Short-nosed Echidna

Short-Nosed Echidna

Tachyglossus aculeatus

See them at the Zoo

Quick Facts
Weight: 4 to15 pounds
Wild diet: Ants, termites, and larvae of other invertebrates
Zoo Diet: Mixed baby cereal, whey protein isolate, vionate, calcium carbonate, Vitamin K supplement, shelled hard-boiled eggs, water, corn oil, and Zupreem feline diet
Distribution: Most of Australia, central and southern New Guinea, and many nearby islands
Habitat: A variety of habitats: forests, rocky areas, hilly tracts, sandy plains, open woodlands, savannahs, semi-arid areas, arid areas, and rain forests

Egg-Laying Mammals

Echidnas are monotremes, a term for egg-laying mammals. The female develops a moon-shaped fold of skin on her abdomen that forms a pocket in which a single egg is deposited and incubated.
Echidnas dig into the earth and cling with their claws and spines or roll into a spiny ball when disturbed.

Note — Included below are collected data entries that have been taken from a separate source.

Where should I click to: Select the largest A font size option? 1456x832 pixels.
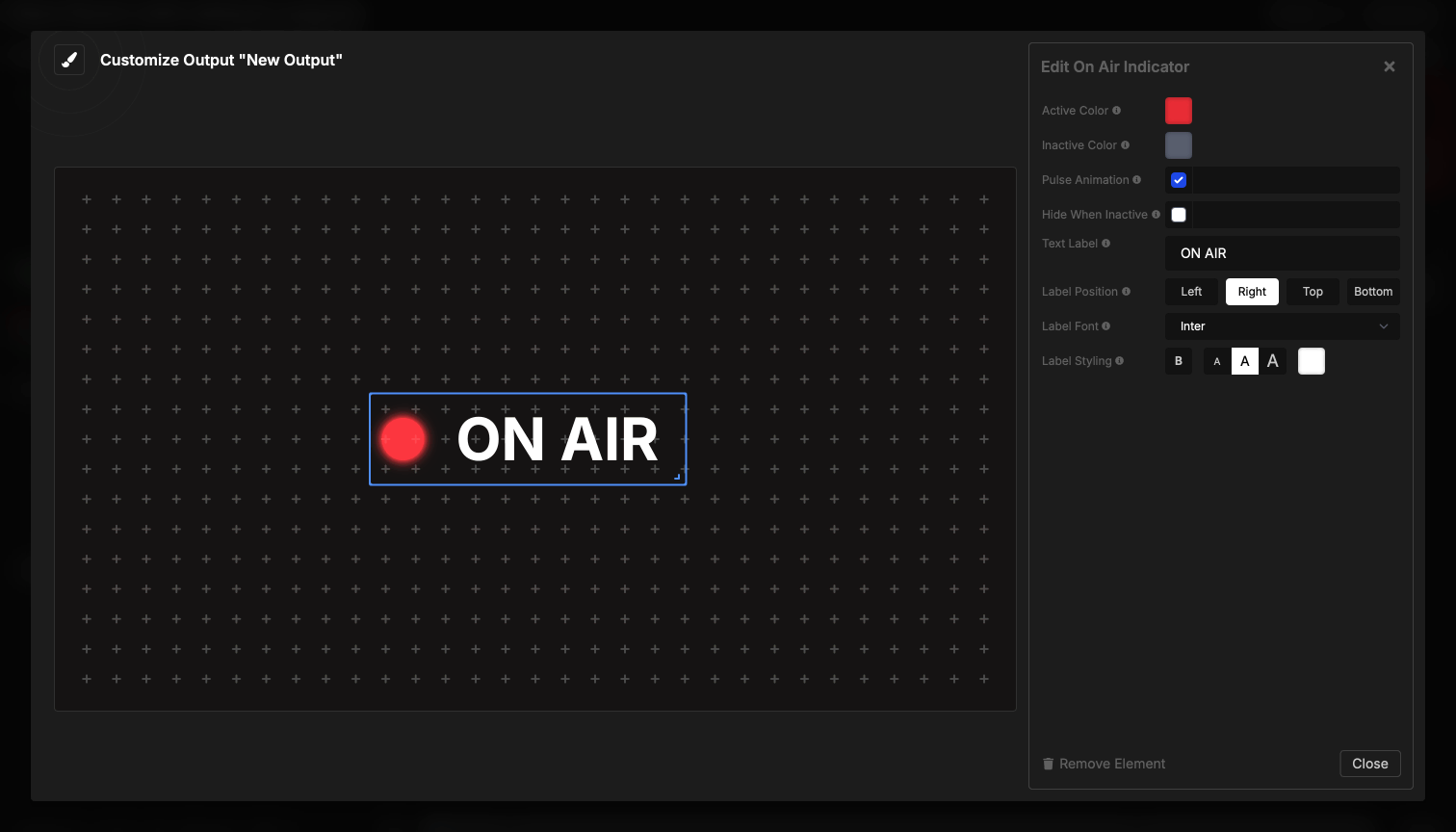tap(1273, 361)
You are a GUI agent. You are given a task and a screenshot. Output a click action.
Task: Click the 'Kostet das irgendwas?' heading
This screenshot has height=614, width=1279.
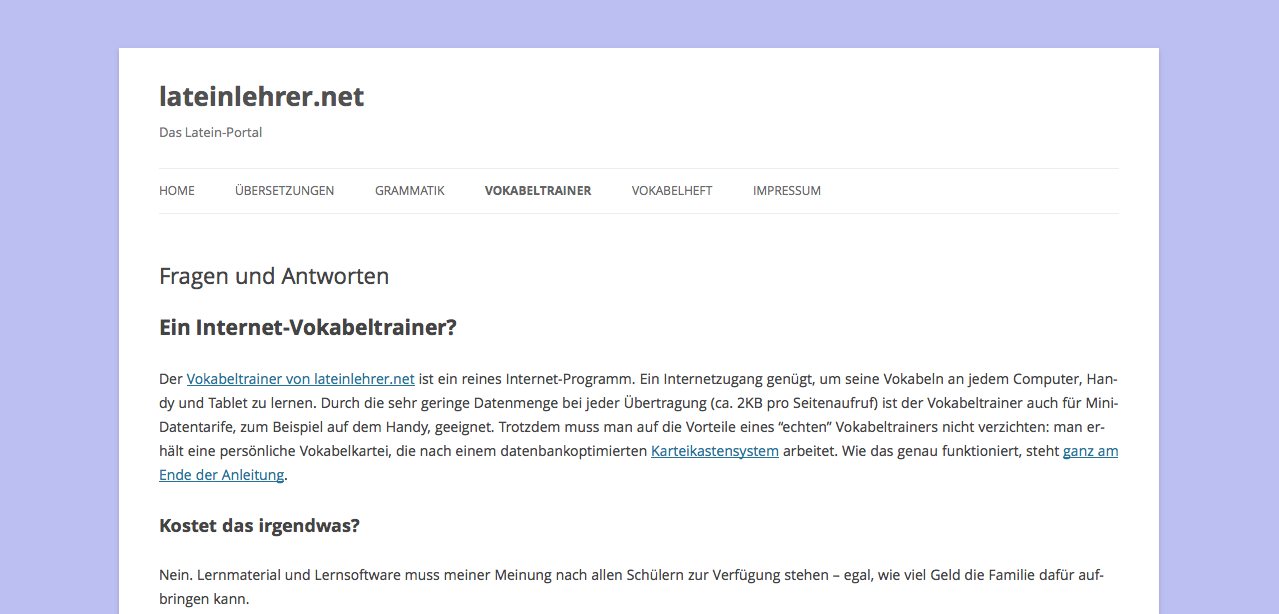coord(259,525)
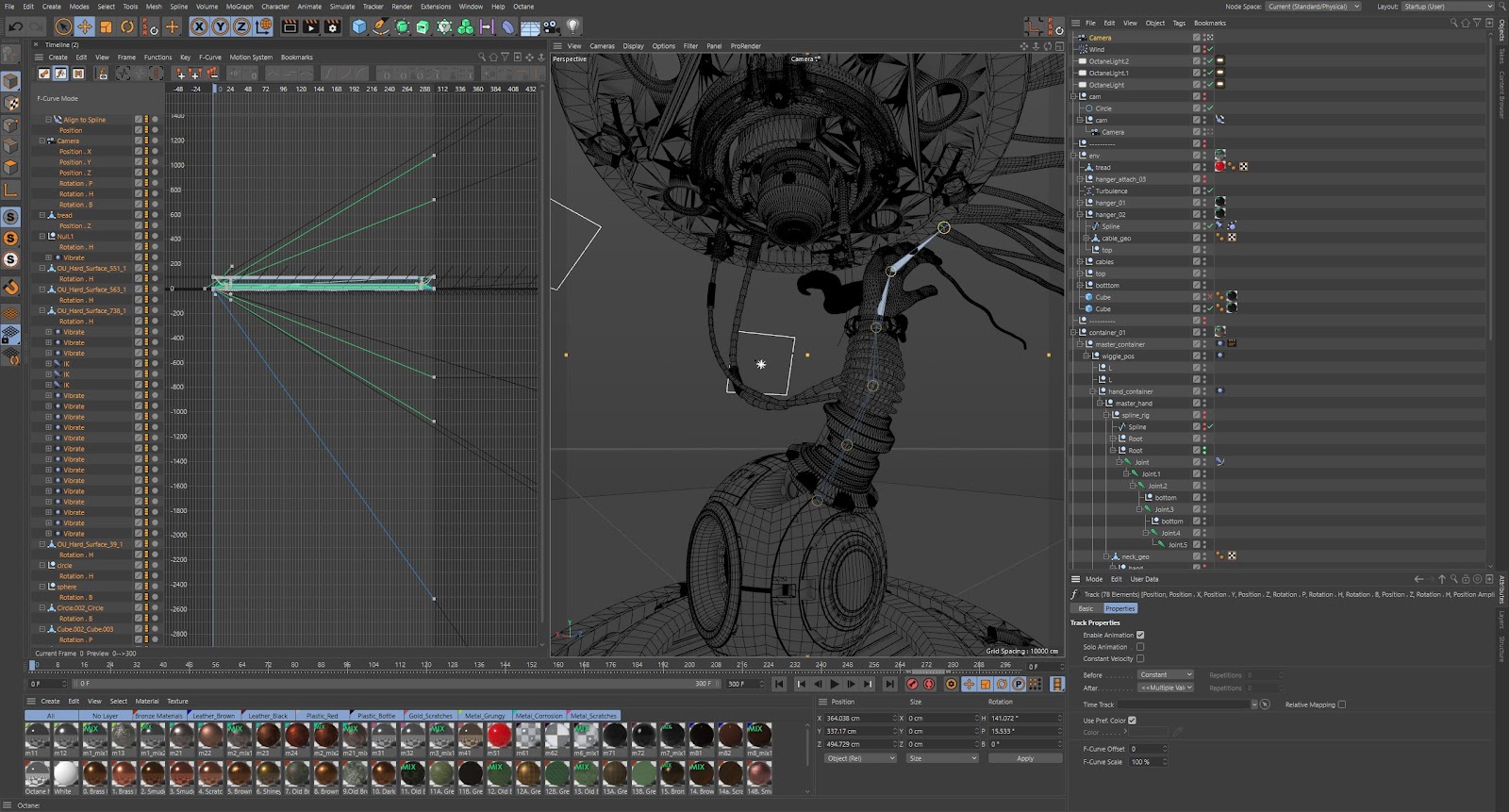Screen dimensions: 1509x812
Task: Open the Layout dropdown showing Startup (User)
Action: (1446, 7)
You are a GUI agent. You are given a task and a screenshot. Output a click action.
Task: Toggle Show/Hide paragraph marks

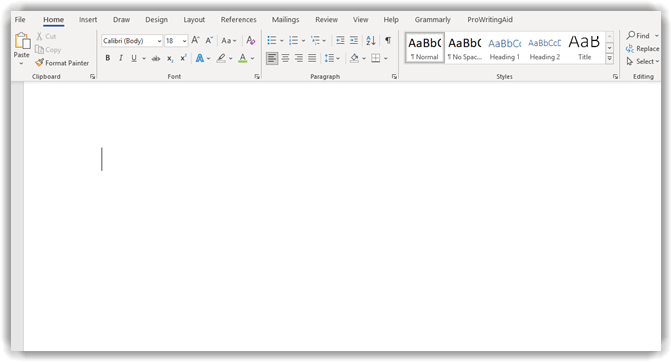[x=388, y=40]
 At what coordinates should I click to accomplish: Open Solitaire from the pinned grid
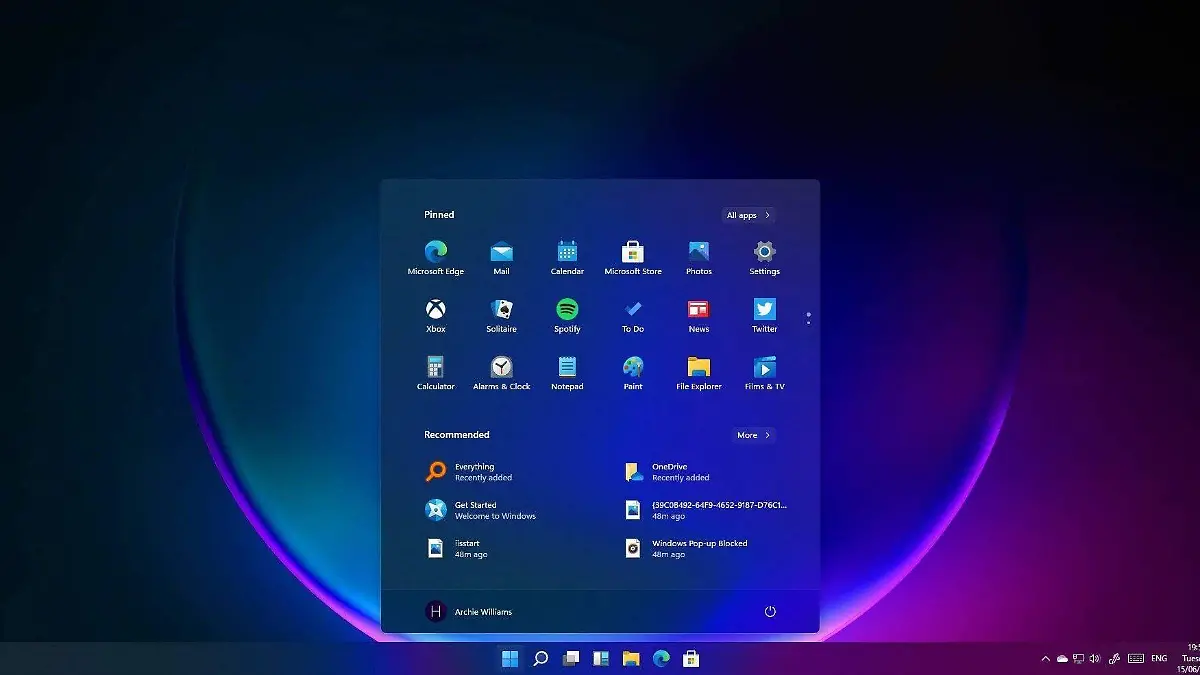501,310
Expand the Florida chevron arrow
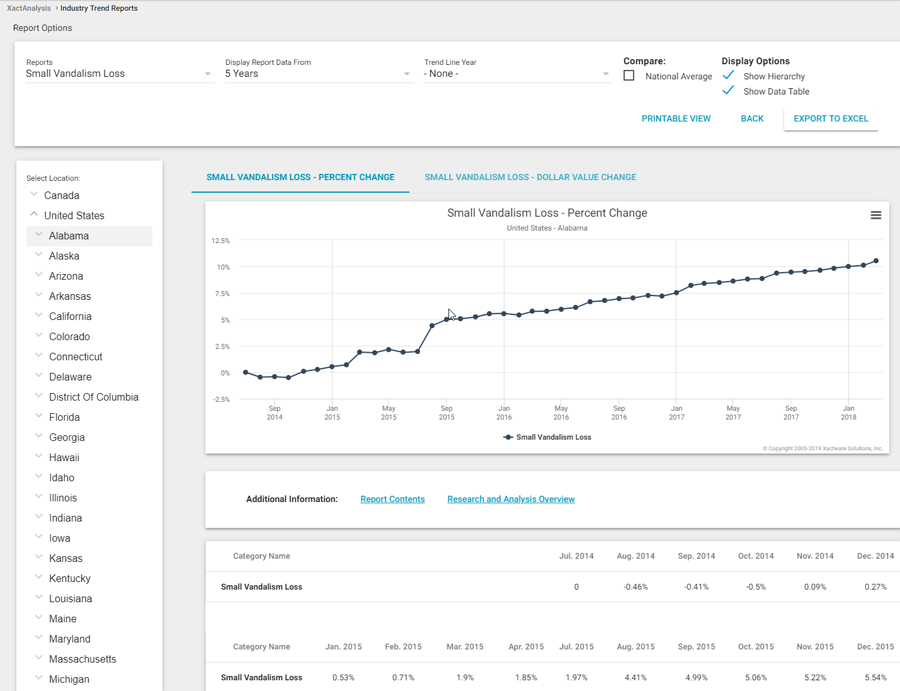 [39, 417]
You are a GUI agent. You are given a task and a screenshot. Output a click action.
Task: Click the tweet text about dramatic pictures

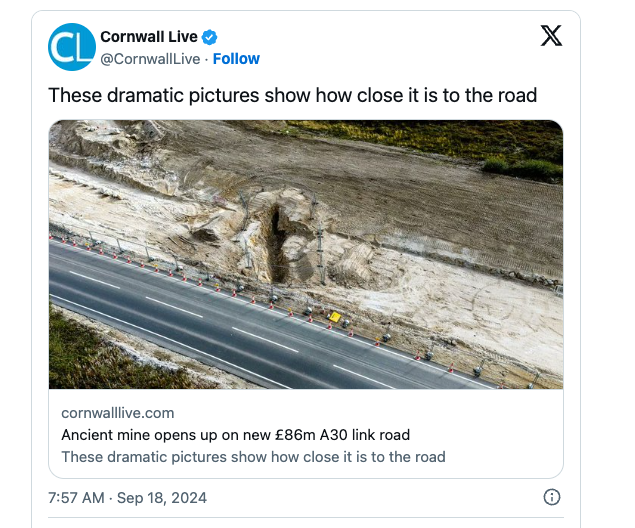[293, 96]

Their snout is very important for sensing the environment. Vision is not their most important sense and they can do relatively well with impaired vision. Echidnas' external ears are actually quite large. However, they are hard to see because of their spines. They have the typical mammal inner ear arrangement (three bones called malleus, incus, and stapes). Their sense of hearing responds best to lower frequencies and may be ideal for hearing sounds made by food items, especially termites and ants.

Description

Short-beaked echidnas are a medium-size monotreme mammal, rarely weighing more than 7 kg (15.4 pounds), covered on their back with stout spines among a fur coat of varying color from light brown to black. It is impossible to distinguish male from female echidnas by their appearance without picking them up to determine the presence or absence of a penis. They have a short, stubby tail. The hollow spines that cover most of their body are yellowish at the base and black at the tip and measure about 2 inches long. The underbelly lacks spines but is covered with fur and thick bristles. They have a long, tubular snout. Since they do not have teeth, they use their long, sticky tongue to gather food. There are two sets of hardened, keratinous spines (one set on the roof of the mouth and one at the base of the tongue) for grinding insect exoskeletons into a paste. Their feet have five flat claws that are adapted for digging, though their hindfeet are used primarily for grooming.

Status in the Wild

They are abundant in their natural habitat.

Conservation Programs

Listed as “least concern" on the IUCN Red List (International Union for Conservation of Nature and Natural Resources).